**WHAT YOU WILL DO**
All the entries need to be quoted exactly, apart from the pictures, which you should drop.

(Beginning of MATERIAL TO PROCESS)

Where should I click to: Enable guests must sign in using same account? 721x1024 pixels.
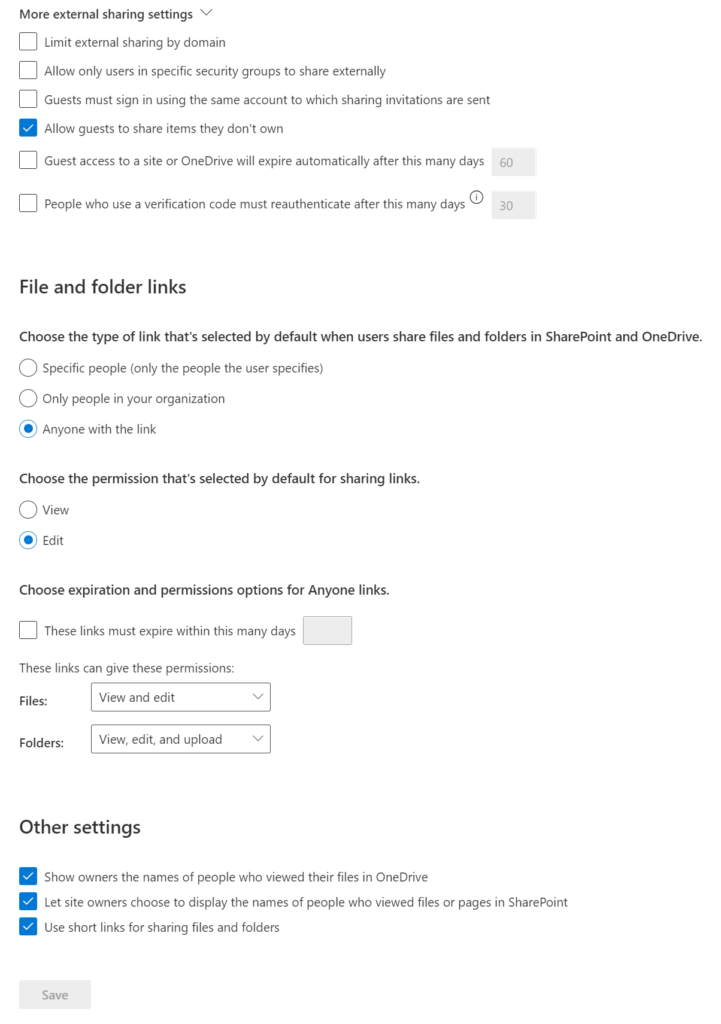click(28, 100)
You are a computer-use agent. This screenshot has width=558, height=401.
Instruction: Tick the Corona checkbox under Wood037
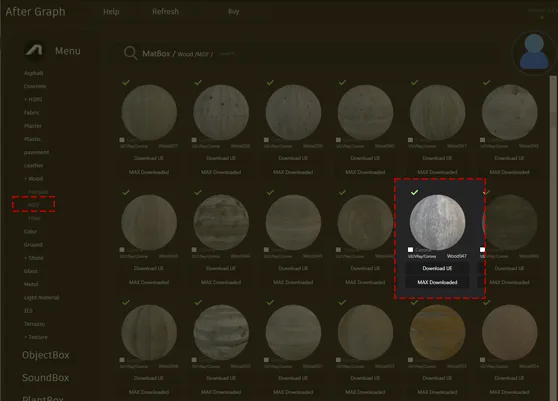coord(122,140)
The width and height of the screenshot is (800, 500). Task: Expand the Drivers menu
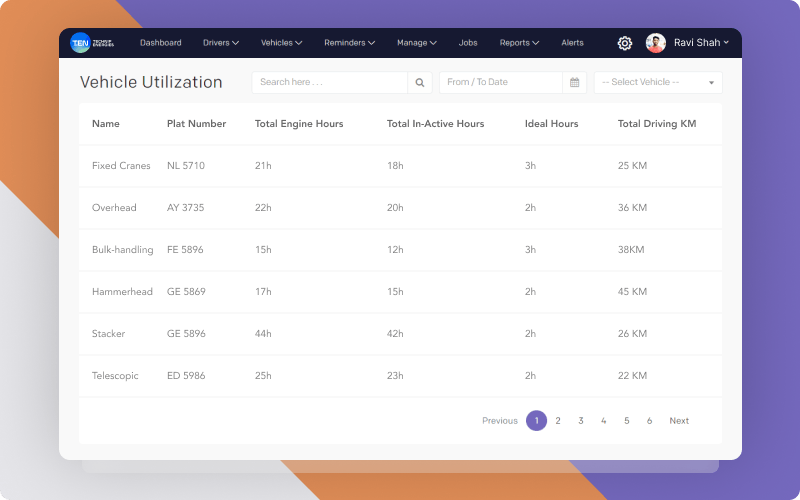click(x=221, y=43)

(End of MATERIAL TO PROCESS)

**PROBLEM SOLUTION**
Where should I click to: Enable guests must sign in using same account? 721x1024 pixels.
click(28, 100)
You are a computer-use agent. This screenshot has width=558, height=401.
Instruction: Tick the Corona checkbox under Wood037
coord(122,140)
The width and height of the screenshot is (800, 500). Task: Expand the Drivers menu
click(x=221, y=43)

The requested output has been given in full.